Une deuxième objection pouvant être levée à l'encontre de la terminologie en usage dans le présent ouvrage consiste à dire que le libéralisme et la démocratie ne sont pas considérés ici comme étant en opposition. De nos jours, en Allemagne, le « libéralisme » indique souvent la doctrine qui soutient l'idée d'une monarchie constitutionnelle, et la « démocratie » signifie le soutien à l'idéal politique de la république parlementaire. Même sur le plan historique, cette conception est totalement indéfendable. C'est la république parlementaire et non la monarchie constitutionnelle pour laquelle le libéralisme s'est battu. Sa défaite à cet égard consista précisément en ce que l'Empire allemand et l'Autriche ne réussirent qu'à créer une monarchie constitutionnelle. Le triomphe des antilibéraux vient de ce que le Reichstag allemand était si faible qu'il peut être qualifié, si l'on veut être précis et non poli, de « club de bavards ». Le dirigeant du parti conservateur qui affirmait qu'un lieutenant et douze hommes suffiraient à dissoudre le Reichstag disait la vérité.

Le libéralisme est le concept le plus général. C'est une idéologie qui embrasse toute la vie sociale. L'idéologie de la démocratie ne comprend que les aspects sociaux qui relèvent de la constitution de l'État. La raison pour laquelle le libéralisme exige la démocratie comme corollaire politique a été démontrée dans la première partie de l'ouvrage. Montrer pourquoi tous les mouvements antilibéraux, socialisme compris, doivent être antidémocratiques est le but des recherches voulant analyser de manière approfondie la nature de ces idéologies. En ce qui concerne le socialisme, j'ai essayé de le faire dans le livre qui porte ce titre.

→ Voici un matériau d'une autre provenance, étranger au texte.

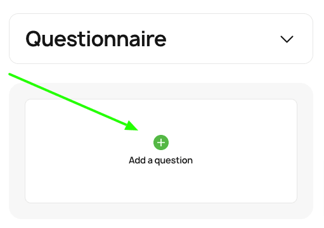Click the white plus sign inside green circle
Screen dimensions: 324x228
click(x=161, y=143)
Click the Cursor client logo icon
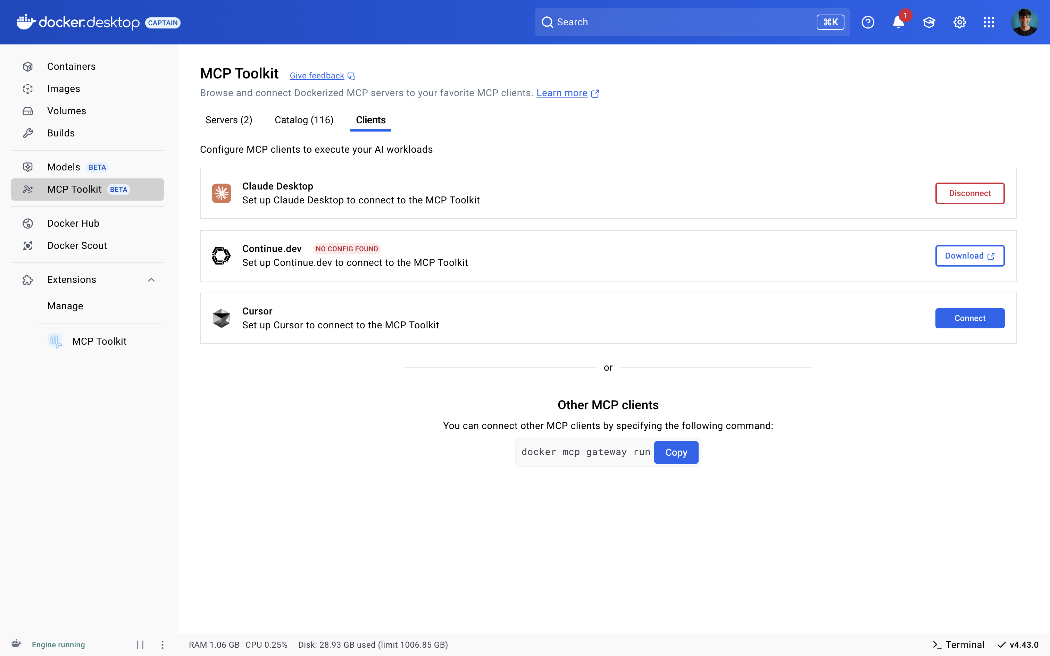 click(x=221, y=318)
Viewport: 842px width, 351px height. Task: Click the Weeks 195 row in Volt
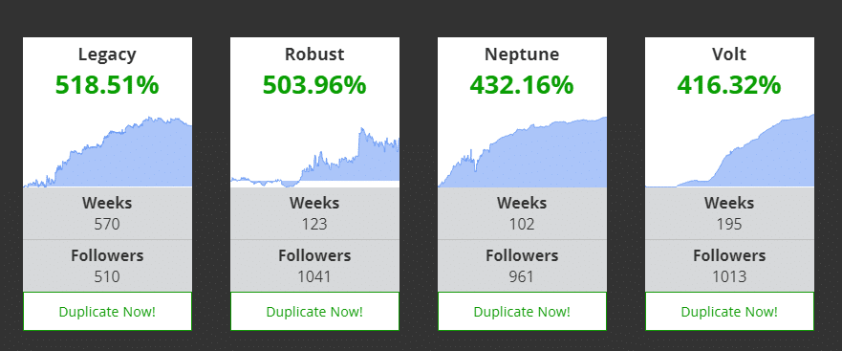click(729, 213)
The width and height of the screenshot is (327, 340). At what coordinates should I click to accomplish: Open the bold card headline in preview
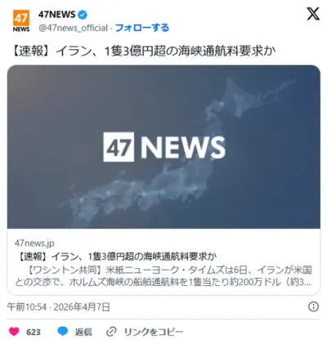click(x=116, y=257)
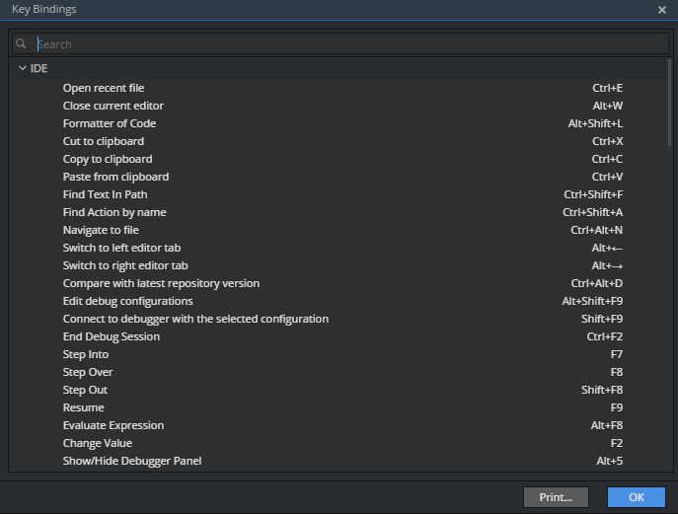Select the Step Over binding
The height and width of the screenshot is (514, 678).
click(x=339, y=372)
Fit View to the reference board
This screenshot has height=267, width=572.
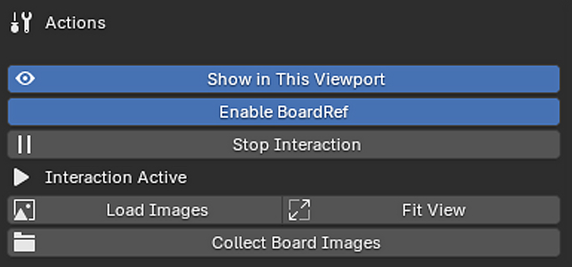(x=422, y=210)
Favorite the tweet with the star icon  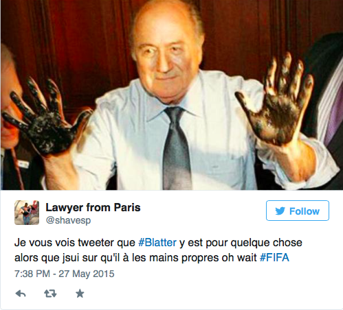click(80, 294)
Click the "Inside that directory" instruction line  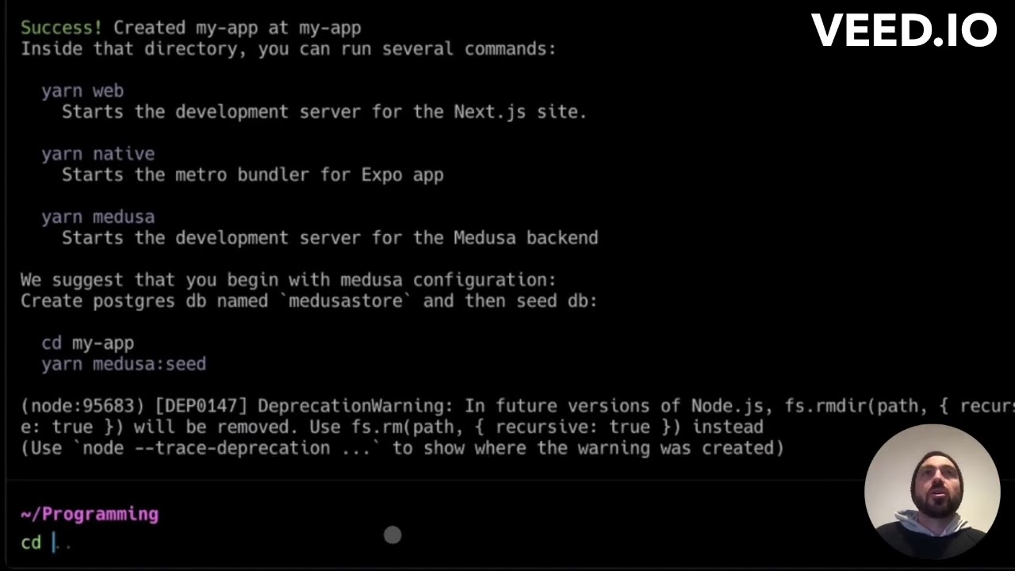(288, 49)
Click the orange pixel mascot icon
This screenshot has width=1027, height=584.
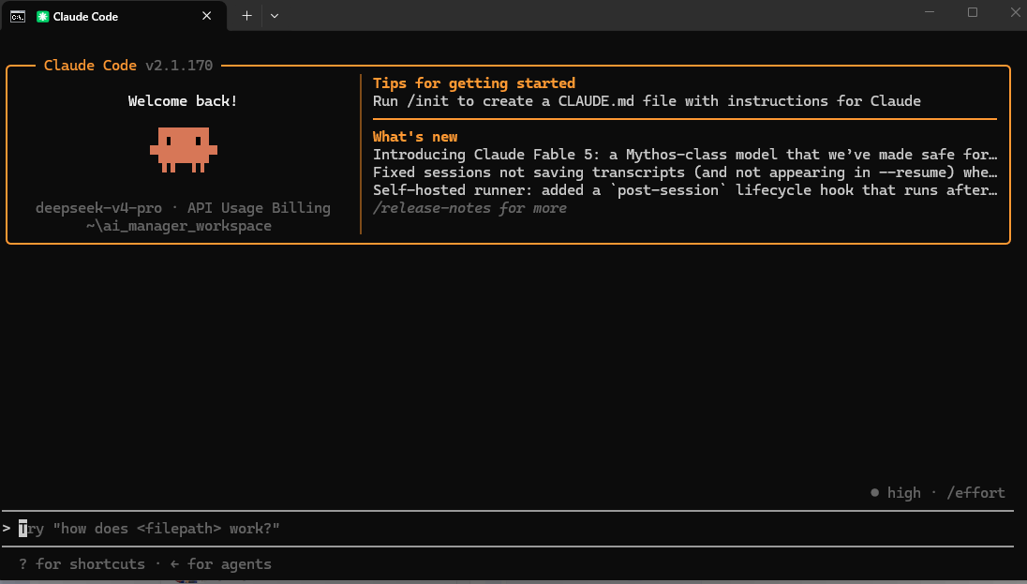[184, 150]
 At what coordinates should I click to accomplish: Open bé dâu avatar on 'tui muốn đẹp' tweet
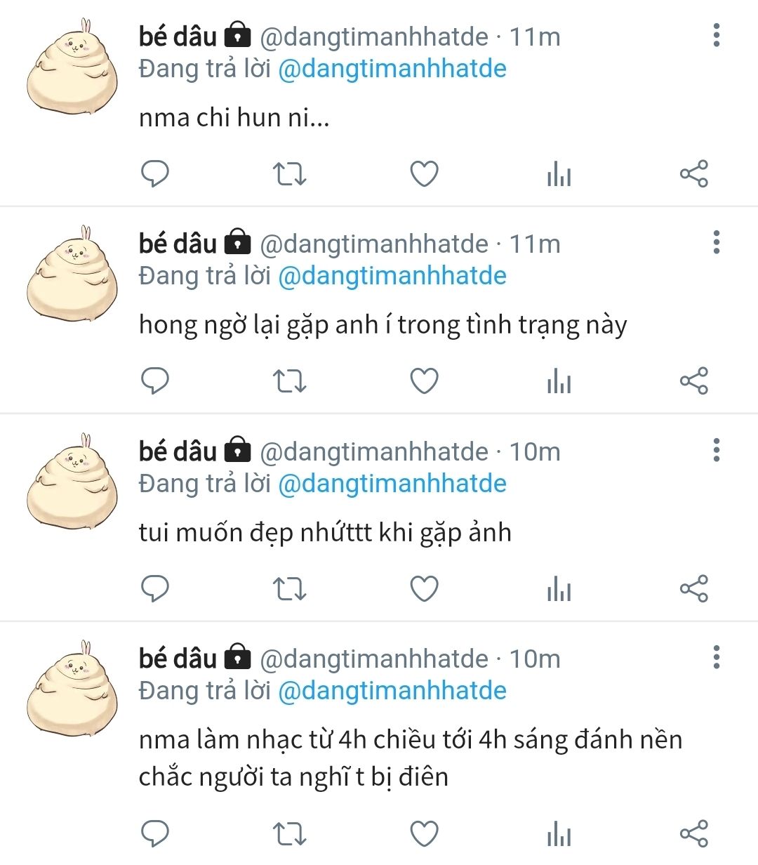72,480
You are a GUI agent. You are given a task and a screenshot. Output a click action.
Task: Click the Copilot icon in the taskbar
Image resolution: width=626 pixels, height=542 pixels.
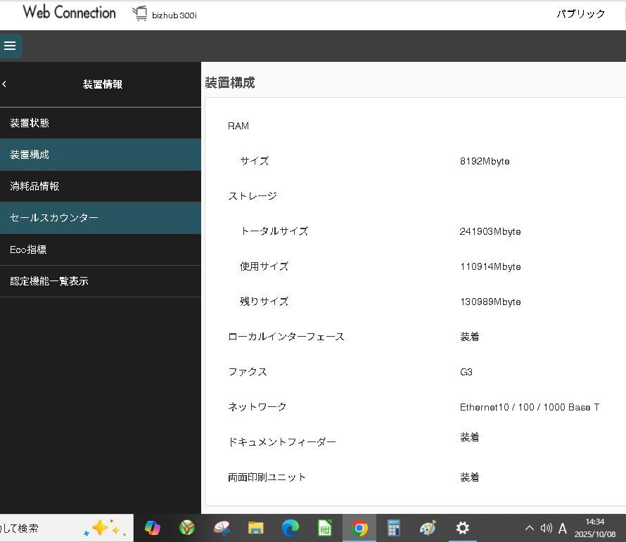(153, 527)
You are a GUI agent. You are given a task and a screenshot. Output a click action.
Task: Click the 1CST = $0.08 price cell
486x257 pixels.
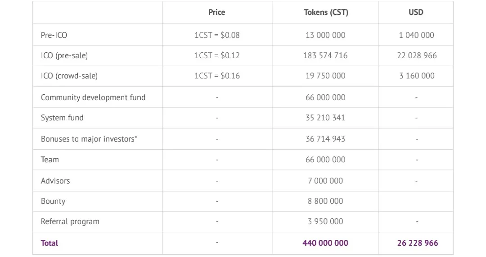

Il est facile à un Allemand de s'égarer, car il pense toujours en ayant à l'esprit les libéraux-nationaux et les sociaux-démocrates. Les libéraux nationaux ne furent jamais, même à l'origine, un parti libéral — tout au moins sur les questions de droit constitutionnel. Ils constituaient ce courant du vieux parti libéral qui a toujours expliqué qu'il prenait en compte « les faits tels qu'ils sont réellement », c'est-à-dire qu'il considérait comme certaine la défaite du libéralisme dans son conflit constitutionnel prussien contre les adversaires de la « Droite » (Bismarck) et de la « Gauche » (les partisans de Lasalle). Les sociaux-démocrates n'étaient démocrates que tant qu'ils n'étaient pas au pouvoir, c'est-à-dire tant qu'ils ne se sentaient pas assez puissants pour éliminer leurs adversaires par la force. Dès qu'ils s'estimèrent les plus forts, ils se déclarèrent partisans de la dictature — comme leurs auteurs l'avaient toujours recommandé. Ce n'est qu'après avoir subi des défaites sanglantes face aux bandes armées des partis de droite qu'ils se sont à nouveau déclarés en faveur de la démocratie « jusqu'à nouvel ordre ». Leurs penseurs l'expliquèrent en ces termes : « Au sein des partis sociaux-démocrates, le courant en faveur de la démocratie a triomphé sur celui préconisant la dictature. » Bien entendu, seul un parti qui défend les institutions démocratiques en toutes circonstances — même s'il est le plus fort et qu'il est au pouvoir — peut être qualifié de démocratique.